What prompts women to cheat on their
significant others and spouses? You might be surprised to learn that in
many cases, it’s the typical relationship problems, but amplified until there
seems to be no option but to look outside of the relationship for emotional
comfort. We followed marriage and divorce experts to learn some of the main
reasons why women cheat, and their answers surprised us.
·
Lack
of emotional support. “Most women
cheat because their relationship is lacking the emotional strength they need
and/or want,” explained Jackie Pilossoph, creator of Divorced Girl Smiling. She cited women
telling her that they have tried over and over to engage with their spouses,
only for their partners to never acknowledge a problem in the
relationship. “Many times when women cheat, they have exhausted every
option to try to save their marriages first.”
·
Dissatisfaction
with themselves. But sometimes,
it’s not about their significant others. “There are people who cheat
because they are unhappy with themselves and are looking for a quick fix,” said
Pilossoph. “Instead of looking within, or looking at their life, they use
another person to fulfill their happiness, which is usually only temporary.”
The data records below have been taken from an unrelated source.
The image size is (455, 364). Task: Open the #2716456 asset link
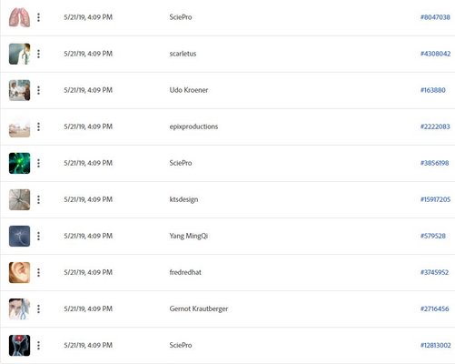(434, 308)
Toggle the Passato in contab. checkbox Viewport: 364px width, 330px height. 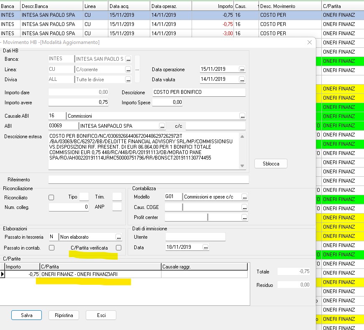[51, 248]
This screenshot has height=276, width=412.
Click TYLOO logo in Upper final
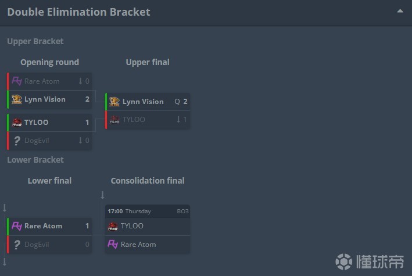click(x=114, y=120)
Divorce and parenting coach Rosalind Sedacca looked
at the same notion with regard to the constraints of a family: “Women have
affairs because they are unhappy in their relationship but don’t have the
courage to make a dramatic life change. They may have children and don’t want
to rock the boat at home. They may be financially secure in their marriage and
don’t want to lose that security base. They may be fearful about ending their
relationship and find it safer to maintain the present facade and sneak out for
emotional and physical fulfillment. This is always a risky business that can
lead to dire consequences if the affair is discovered, but women take the
chance because they can’t see another option available to them.”
·
Reacting
to positive attention. Relationship
coach Norva Abiona shared
some reasons for affairs, gleaned from conversations with her clients: Similar
to the above points, women often “feel invisible to their spouses, so when they
get even a little attention from another man, it makes them feel special.”
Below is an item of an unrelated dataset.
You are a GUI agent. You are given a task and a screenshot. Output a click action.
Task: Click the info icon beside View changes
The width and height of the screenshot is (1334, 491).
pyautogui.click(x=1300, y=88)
Or perhaps a woman feels sexually unfulfilled, yet when she mentions it, the
problem doesn’t get fixed.
·
Idealizing
other people. The other common
thread Abiona noticed was that women might be curious about other men,
especially if they’ve been married for years or decades. And with curiosity
comes the tendency to fixate on new men as potential romantic partners:
Confiding in a colleague about being belittled by her spouse might become a
case of “one thing led to another.” In other cases, a woman might become
friends with a man, yet romantic tension simmers; sometimes it takes
dissatisfaction in the marriage for that platonic relationship to go to the
next level, sometimes it happens even without preexisting issues.
·
Technology. Relationship coach and author of Grant Me a
Higher Love Cindi
Sansone-Braff cited a more literal reason for women starting
affairs: “Many of my clients tell me that technology has greatly
contributed to the rise in commitment-phobia and infidelity among both men and
women. People go on dating sites and see a whole host of people responding to
them. When they do meet someone special, they don’t want to call it a
relationship or commit, thinking that there are all these other people they
need to check out first.”
“Technology also makes it easier for people to
cheat. In the past, people had one family phone or computer and a person’s
clandestine activities couldn’t be hidden for long. Now, people lock their
phones or have secret phones and they can hide what they are doing.”
Like anyone (man or women) who thinks
about having an affair, women often don’t stop to consider the
consequences before moving ahead. They may feel like they don’t have other
options, or get caught up in the experience, and forget that there are better
decisions for them and their partner.